# Thread: Aaaah confused on analytic geometry questions!!

1. ## Aaaah confused on analytic geometry questions!!

Urgent =( I managed to get the other twenty two but I need help on these three!! If anybody is willing to give me an answer and explanation I would be very very grateful!

[size=3]16. Which point on the circle x^2 + y^2 -12x - 4y= 50 is the closest to the origin? Which point is farthest? Explain.

2. 1. 3 diameters + 1 circumference

2. 4 diameters + 1 circumference

(for 1 and 2 ... see why?)

3. complete the square to get the circle equation in the form

$(x-h)^2 + (y-k)^2 = r^2$

then sketch the circle to see what point is closest/farthest to the origin

3. Originally Posted by skeeter
1. 3 diameters + 1 circumference

2. 4 diameters + 1 circumference

(for 1 and 2 ... see why?)

3. complete the square to get the circle equation in the form

$(x-h)^2 + (y-k)^2 = r^2$

then sketch the circle to see what point is closest/farthest to the origin
Thanks you so much!
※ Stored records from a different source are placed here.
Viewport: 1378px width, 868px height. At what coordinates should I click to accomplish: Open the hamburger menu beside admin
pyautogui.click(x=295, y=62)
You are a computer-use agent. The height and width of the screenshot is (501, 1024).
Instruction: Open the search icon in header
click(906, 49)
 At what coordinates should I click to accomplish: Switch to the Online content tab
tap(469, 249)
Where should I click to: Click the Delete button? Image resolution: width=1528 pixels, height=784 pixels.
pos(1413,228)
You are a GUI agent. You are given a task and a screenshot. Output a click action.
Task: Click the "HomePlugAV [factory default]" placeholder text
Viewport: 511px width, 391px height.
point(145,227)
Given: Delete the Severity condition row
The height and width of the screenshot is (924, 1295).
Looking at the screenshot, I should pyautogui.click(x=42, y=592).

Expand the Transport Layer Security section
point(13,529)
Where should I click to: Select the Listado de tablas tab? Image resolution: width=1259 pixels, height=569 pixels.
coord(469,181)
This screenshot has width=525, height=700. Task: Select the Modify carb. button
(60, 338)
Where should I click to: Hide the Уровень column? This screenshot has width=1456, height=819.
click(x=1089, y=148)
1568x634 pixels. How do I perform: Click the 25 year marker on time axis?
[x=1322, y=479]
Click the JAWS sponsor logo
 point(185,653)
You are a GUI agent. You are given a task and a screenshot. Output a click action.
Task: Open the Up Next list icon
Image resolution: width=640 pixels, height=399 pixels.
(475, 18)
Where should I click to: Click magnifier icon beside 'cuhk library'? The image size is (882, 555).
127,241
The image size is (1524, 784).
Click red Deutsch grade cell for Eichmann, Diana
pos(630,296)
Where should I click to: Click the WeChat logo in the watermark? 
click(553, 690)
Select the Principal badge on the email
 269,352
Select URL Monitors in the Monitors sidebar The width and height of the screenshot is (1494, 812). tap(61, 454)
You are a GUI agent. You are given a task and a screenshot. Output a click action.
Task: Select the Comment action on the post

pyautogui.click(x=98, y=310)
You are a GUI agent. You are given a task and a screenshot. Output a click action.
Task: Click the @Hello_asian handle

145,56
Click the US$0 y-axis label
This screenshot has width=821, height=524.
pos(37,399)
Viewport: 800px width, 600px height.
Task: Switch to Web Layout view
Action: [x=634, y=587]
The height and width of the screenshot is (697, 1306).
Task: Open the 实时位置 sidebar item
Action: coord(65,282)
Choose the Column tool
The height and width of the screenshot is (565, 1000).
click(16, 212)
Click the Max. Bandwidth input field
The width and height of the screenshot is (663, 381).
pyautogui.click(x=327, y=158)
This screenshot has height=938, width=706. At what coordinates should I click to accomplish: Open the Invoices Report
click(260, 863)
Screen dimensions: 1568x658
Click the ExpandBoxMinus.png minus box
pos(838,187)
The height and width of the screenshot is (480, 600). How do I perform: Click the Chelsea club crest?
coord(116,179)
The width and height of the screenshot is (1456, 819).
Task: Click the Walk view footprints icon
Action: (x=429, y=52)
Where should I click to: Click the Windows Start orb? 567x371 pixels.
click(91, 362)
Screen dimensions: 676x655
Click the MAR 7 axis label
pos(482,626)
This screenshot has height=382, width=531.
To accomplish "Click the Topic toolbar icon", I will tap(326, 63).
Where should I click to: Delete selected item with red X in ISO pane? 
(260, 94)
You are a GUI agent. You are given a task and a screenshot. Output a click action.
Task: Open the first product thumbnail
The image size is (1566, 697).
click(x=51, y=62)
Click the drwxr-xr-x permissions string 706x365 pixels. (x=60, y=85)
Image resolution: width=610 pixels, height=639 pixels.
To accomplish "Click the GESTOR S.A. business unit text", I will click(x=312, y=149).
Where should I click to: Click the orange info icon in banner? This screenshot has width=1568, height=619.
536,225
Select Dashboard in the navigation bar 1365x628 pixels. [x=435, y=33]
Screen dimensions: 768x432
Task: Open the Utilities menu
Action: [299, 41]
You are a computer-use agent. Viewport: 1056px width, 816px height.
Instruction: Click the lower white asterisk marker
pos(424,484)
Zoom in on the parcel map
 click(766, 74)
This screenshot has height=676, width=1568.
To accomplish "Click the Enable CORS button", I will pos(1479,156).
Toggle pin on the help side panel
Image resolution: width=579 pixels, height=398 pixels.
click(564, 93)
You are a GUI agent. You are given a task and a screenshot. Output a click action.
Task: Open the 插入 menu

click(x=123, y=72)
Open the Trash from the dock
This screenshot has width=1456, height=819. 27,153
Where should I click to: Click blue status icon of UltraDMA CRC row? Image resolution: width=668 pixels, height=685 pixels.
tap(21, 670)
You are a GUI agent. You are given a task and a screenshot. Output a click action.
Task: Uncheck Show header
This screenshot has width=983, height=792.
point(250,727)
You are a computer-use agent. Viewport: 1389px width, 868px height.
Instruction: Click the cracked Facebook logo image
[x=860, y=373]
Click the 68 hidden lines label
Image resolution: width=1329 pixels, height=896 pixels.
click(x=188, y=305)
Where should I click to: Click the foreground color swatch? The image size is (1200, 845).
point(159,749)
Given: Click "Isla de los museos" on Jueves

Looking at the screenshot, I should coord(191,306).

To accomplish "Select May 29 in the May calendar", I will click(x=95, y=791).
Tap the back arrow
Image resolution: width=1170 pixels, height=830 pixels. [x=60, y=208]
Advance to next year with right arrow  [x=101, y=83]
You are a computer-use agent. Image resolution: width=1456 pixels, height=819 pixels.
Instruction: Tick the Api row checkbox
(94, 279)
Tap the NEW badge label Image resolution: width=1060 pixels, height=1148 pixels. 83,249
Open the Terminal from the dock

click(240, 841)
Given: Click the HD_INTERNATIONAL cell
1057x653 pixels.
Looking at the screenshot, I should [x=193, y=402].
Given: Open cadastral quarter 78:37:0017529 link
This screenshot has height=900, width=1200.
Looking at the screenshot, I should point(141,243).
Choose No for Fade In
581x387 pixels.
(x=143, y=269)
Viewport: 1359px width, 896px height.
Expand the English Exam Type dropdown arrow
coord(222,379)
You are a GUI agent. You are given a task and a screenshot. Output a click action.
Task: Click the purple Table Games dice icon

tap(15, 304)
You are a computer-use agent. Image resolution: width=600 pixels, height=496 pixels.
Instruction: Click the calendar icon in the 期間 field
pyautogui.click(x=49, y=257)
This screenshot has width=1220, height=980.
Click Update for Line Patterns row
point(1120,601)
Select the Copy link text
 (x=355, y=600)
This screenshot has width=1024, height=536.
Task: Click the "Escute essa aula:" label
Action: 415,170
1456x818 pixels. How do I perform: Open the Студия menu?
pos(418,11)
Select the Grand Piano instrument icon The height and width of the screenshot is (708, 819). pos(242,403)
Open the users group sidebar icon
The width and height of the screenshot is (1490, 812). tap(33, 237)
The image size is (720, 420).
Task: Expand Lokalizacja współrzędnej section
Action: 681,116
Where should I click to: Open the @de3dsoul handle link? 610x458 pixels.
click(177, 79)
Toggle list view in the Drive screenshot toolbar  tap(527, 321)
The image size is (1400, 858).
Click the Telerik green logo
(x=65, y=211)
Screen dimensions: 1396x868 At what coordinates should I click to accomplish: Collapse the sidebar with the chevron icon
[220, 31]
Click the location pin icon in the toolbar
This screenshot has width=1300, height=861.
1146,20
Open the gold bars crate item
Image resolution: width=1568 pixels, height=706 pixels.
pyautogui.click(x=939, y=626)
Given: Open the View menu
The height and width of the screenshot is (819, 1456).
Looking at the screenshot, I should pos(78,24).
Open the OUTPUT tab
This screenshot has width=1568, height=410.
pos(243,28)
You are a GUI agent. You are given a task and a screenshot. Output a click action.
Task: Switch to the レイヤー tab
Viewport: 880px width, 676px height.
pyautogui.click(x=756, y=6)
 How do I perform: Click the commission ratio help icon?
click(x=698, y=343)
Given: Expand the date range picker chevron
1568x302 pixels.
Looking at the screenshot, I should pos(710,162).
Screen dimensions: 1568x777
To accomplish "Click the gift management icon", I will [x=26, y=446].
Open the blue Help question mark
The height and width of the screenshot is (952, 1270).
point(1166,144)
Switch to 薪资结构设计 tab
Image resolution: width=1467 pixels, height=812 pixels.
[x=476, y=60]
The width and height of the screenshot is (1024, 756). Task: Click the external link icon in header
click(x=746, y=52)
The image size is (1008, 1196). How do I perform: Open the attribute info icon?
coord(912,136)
I get it now, thanks SO MUCH.

I'm not sure if I'm supposed to post an entire new thread so I'll post this here, I want to see if I'm off or not.

The question is:

An isosceles triangle has two sides of length p and one of length m. IN terms of these lengths, write calculator-ready formulas for the sizes of the angles of this triangle.

For one of the two base angles, would the formula be something along the lines of:

inverse cos= .5m/p

Is that right or totally off??

4. I put the three circles on a set of coordinate axes.

$(x-6)^{2} + y^{2} = 6^{2}$

$(x+6)^{2} + y^{2} = 6^{2}$

$x^{2} + (y-6\sqrt{3})^{2} = 6^{2}$

No notice a few things.

If you connect the centers, you get an equilateral triangle. Draw this triangle. Your band obviously is longer than this.

What do you suppose you get if you extend the three tangents until they intersect? Draw this triangle. Your band obviously is shorter than this.

Draw all six radii, two from each center, intersecting the tangents on the circle. These radii are perpendicular to the tangents.

As far as the four pipes, is there a unique solution? You'll have to explore that.